Loud and Clear: Lake Headley & William Hoffman – True Crime With an Aftertaste

Press photo of Bolles Car after explosion
Loud and Clear is the recounting of a search for the truth behind the Don Bolles murder in 1976. The investigative reporter, who specialized in ruffling feathers of organized crime was blown up in his car while at the, then, Hotel Clarendon in Phoenix. The reporter was there to meet with an informant who never showed. The blast from the bomb did not kill Bolles immediately and in the parking lot he named his killer and the organization’s behind it, John Adamson, Emprise and the mafia.

Written by Lake Headley with William Hoffman, the book tells about Headley; who was a private investigator, taking on an assignment from a support group who believed that the convicted Phoenix contractor Max Dunlop was innocent. Included in this was James Robison a plumber who was also convicted of the bombing. The reader is taken through the paces that Headley followed to find the truth.

Finding this book on the non-fiction aisle in the local library intermingled with Pat Garrett’s The Authentic Life of Billy the Kid, The Frontier World of Doc Holliday and Last Rampage meant that it obviously had to do with the Southwest. Anyone who reads the book will find a fascinating and disturbing look at the American justice system back in the 1970s and through the 1980s.

Reading about the p.i. and his search for information on who really killed the reporter is an eye opening experience. While the conclusion of the book had Dunlop out of prison and Headley, along his new girlfriend, recovering from an attempt to destroy evidence kept in their apartment that almost killed the couple, the ending of this “miscarriage” of justice was far from over.

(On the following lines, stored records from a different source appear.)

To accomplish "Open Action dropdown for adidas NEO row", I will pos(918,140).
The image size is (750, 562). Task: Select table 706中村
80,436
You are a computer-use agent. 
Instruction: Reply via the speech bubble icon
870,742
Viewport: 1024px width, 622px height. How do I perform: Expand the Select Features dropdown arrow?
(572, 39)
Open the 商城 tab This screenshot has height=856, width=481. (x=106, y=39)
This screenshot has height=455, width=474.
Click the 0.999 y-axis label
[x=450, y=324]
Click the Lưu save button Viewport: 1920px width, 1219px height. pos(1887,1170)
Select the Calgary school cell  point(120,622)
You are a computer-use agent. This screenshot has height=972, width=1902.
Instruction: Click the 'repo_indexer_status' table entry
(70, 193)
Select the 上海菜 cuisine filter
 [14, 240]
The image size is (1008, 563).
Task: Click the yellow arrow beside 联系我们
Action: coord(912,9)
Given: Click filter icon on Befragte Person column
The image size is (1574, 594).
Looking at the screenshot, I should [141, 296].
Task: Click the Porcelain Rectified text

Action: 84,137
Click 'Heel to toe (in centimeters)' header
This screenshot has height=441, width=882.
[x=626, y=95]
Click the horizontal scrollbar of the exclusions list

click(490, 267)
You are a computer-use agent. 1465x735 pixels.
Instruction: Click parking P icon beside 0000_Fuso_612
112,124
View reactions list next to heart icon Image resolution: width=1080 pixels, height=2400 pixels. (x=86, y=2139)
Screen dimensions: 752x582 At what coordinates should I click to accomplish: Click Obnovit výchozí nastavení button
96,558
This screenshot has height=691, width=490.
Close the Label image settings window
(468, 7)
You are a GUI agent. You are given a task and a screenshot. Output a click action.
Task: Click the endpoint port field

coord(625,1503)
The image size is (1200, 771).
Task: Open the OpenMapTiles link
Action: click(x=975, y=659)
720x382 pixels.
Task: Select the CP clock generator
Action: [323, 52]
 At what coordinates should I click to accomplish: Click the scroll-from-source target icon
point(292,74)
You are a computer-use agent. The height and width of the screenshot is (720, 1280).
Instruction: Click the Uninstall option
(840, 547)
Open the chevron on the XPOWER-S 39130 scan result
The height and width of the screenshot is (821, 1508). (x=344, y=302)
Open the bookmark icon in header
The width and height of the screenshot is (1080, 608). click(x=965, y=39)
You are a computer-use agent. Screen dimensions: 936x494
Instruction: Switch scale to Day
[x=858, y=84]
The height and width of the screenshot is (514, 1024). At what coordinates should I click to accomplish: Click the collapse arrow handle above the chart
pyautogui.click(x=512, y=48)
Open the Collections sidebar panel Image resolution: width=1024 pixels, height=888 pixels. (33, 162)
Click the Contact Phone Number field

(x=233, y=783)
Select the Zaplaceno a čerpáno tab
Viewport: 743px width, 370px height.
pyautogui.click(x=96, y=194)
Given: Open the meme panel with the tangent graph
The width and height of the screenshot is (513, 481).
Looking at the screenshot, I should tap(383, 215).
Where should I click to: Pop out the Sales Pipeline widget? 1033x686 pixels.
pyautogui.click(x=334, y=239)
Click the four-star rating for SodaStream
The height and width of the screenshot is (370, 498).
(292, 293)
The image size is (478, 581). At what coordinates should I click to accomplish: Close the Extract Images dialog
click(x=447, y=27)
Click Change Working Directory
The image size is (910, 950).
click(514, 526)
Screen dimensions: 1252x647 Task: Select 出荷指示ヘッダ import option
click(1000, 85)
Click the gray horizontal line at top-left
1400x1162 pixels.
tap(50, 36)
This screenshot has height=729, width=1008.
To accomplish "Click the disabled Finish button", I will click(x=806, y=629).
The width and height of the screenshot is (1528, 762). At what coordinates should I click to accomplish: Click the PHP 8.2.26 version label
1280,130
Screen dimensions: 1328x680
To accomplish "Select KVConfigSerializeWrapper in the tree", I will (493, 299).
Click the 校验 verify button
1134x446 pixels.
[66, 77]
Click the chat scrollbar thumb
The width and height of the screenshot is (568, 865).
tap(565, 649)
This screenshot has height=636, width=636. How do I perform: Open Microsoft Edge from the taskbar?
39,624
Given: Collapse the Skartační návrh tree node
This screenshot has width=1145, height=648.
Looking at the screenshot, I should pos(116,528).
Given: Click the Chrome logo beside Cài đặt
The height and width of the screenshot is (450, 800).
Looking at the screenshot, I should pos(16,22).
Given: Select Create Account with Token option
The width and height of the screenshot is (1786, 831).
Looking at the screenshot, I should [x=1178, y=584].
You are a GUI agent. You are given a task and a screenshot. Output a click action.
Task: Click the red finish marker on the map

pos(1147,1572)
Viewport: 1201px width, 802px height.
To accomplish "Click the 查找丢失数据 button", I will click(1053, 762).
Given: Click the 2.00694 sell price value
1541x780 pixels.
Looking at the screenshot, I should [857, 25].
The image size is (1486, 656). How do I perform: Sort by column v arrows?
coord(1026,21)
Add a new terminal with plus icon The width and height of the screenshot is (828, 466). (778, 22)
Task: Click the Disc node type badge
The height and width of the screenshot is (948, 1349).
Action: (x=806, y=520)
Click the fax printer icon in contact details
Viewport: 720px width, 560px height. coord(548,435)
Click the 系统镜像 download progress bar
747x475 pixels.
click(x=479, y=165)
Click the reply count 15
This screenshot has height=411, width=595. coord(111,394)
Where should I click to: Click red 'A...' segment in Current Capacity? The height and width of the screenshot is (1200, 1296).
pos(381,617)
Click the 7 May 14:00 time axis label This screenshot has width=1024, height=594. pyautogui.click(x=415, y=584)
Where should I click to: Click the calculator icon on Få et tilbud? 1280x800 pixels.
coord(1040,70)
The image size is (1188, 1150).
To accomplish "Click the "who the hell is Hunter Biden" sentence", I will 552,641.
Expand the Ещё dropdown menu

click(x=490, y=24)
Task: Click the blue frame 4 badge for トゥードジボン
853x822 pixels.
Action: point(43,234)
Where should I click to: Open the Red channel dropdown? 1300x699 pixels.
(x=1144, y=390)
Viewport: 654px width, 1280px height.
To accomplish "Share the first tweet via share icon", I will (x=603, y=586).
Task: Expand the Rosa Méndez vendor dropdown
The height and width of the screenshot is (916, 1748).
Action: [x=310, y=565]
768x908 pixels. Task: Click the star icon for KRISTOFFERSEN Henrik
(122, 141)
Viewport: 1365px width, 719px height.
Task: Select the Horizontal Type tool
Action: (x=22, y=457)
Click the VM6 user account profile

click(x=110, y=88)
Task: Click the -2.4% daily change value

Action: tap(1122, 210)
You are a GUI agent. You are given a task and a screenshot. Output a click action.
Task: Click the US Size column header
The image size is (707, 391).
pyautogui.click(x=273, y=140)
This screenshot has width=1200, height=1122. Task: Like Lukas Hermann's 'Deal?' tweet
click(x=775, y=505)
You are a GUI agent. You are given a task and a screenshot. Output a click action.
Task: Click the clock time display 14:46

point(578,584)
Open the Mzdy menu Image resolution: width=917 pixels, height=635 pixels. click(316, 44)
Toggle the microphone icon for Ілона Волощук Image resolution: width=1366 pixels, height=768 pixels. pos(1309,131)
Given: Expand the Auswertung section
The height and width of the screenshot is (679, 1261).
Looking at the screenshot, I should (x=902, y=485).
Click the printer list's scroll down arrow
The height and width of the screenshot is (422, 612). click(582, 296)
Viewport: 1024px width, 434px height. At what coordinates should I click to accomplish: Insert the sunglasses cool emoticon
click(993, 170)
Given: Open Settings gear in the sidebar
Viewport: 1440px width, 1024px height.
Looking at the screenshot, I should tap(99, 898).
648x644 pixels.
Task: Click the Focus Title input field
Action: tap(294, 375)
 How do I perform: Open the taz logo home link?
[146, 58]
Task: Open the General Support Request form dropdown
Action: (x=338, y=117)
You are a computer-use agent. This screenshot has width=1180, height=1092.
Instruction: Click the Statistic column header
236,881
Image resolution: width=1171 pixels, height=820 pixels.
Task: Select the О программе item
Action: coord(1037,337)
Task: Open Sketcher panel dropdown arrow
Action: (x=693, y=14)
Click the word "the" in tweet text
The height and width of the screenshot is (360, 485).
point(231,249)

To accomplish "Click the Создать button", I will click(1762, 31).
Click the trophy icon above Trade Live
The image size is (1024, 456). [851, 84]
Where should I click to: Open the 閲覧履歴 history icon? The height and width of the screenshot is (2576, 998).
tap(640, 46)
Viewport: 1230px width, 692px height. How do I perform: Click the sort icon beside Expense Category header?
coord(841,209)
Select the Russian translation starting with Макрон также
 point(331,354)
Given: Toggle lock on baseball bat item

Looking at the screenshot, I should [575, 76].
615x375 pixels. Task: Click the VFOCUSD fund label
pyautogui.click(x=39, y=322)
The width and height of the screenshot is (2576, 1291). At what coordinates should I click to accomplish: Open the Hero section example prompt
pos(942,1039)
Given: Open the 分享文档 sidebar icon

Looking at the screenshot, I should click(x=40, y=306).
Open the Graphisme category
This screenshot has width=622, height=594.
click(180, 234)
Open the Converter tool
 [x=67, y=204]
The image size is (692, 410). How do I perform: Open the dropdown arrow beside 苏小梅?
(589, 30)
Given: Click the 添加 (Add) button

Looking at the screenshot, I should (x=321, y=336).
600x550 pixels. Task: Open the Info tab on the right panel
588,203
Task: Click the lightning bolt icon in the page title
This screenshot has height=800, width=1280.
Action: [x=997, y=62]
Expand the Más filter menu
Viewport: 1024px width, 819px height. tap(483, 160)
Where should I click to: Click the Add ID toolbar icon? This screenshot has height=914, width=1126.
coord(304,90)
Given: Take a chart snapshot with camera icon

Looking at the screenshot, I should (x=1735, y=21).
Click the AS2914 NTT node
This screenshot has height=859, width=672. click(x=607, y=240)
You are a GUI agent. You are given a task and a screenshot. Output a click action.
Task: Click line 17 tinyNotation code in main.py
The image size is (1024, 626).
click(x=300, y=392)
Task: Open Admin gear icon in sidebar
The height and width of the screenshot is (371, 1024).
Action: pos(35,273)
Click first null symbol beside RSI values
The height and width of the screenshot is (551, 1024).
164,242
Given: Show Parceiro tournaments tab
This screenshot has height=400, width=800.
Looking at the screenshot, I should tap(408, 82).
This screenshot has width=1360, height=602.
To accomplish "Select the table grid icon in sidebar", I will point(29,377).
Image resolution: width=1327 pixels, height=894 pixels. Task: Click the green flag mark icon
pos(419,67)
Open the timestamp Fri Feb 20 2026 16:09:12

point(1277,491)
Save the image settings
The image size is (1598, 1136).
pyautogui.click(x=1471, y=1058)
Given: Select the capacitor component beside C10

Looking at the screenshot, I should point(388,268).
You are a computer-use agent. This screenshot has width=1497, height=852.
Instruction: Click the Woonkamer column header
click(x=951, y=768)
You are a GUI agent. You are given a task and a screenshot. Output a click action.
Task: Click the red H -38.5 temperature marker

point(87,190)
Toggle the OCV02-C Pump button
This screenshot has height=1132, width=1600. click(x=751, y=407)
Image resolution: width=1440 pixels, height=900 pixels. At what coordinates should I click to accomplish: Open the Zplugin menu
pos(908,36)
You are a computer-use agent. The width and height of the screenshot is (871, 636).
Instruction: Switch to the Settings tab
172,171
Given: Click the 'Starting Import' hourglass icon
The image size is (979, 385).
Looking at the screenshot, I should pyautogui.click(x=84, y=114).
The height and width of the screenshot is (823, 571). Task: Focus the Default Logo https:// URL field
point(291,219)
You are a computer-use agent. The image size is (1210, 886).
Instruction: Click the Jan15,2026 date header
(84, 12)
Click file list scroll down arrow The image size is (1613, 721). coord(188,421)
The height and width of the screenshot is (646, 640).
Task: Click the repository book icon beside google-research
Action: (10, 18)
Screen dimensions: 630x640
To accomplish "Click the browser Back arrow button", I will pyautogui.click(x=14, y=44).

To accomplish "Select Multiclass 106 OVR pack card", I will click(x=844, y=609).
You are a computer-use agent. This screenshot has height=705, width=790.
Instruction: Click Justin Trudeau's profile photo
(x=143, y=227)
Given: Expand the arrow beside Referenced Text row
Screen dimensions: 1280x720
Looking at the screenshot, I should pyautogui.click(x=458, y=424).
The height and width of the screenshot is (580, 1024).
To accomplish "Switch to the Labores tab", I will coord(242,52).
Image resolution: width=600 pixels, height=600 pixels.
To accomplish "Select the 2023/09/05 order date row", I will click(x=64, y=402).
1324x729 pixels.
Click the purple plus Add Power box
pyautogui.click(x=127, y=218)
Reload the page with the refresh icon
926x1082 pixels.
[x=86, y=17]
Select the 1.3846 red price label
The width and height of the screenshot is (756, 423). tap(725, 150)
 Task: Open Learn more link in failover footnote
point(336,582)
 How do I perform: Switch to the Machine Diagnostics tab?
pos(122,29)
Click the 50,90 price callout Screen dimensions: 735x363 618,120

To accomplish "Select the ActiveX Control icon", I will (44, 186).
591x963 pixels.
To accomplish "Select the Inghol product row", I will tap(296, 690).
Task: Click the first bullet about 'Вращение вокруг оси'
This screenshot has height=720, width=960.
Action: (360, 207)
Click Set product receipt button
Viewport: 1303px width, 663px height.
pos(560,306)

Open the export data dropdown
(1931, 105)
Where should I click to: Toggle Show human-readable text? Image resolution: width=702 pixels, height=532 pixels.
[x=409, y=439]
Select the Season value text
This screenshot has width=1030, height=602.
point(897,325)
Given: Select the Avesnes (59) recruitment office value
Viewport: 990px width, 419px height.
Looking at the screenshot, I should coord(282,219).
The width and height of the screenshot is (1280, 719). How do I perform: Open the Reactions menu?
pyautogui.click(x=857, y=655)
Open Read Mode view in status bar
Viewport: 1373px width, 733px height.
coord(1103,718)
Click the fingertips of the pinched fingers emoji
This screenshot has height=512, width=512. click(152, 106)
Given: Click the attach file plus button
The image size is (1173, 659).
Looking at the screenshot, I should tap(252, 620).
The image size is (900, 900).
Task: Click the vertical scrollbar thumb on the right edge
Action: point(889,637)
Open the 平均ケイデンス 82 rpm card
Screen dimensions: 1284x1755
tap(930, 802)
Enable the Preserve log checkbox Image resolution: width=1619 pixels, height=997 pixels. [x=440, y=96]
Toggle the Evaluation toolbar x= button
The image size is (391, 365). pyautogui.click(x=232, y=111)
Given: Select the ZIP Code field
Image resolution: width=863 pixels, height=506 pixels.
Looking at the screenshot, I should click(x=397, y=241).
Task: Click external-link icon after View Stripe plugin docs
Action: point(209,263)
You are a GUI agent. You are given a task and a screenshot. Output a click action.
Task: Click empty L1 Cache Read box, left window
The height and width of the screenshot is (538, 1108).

Investigative reporter Don Devereux who was almost run down by a pickup truck early in his part of Headley’s investigation, still writes about the crime and the coverup run by police and local government officials in the state of Arizona. Once the book is finished, head over to the Internet and type in Max Dunlop and James Robison into the search bar to see the end of the story.

Or, conversely just type in Devereux’s name and this will lead you over to his blog.

Both men were railroaded by what can only be described as high-level kangaroo court where they were guilty because the prosecution wanted them to be. The book, Loud and Clear points out repeatedly that the only motive that the state wanted to pursue was the one that made the least sense. It was also the one which allowed known shady dealers and crime figures in the world of gambling to get off scot free. Not to mention a big political name who was already infamous for exploiting Native Americans.

Perhaps none of this is too surprising when one considers that Phoenix has been the haven of retired mafia figures for years as well as a stomping ground non-retired gangsters who have utilized the area for a number of reasons. If not surprising, it is at the very least terrifying to see how a few dedicated men whose pay packets obviously do not come from just the American taxpayers dollars, can usurp the legal system to allow killers to go free.

The late Lake Headley (he died in 1993) and William Hoffman present a clear case of purposeful misdirection and destruction of evidence by the people who are sworn to protect the innocent. While the book itself ends on a somewhat positive note, it was published in 1990, it is the later epilogue of event that chill.

Loud and Clear makes it seem quite dangerous to live in Arizona and reminds the reader to be very careful who they list among their friends if they do live in the “mafia” state. A real five star book for true crime readers who don’t mind that the story was not over when it was published.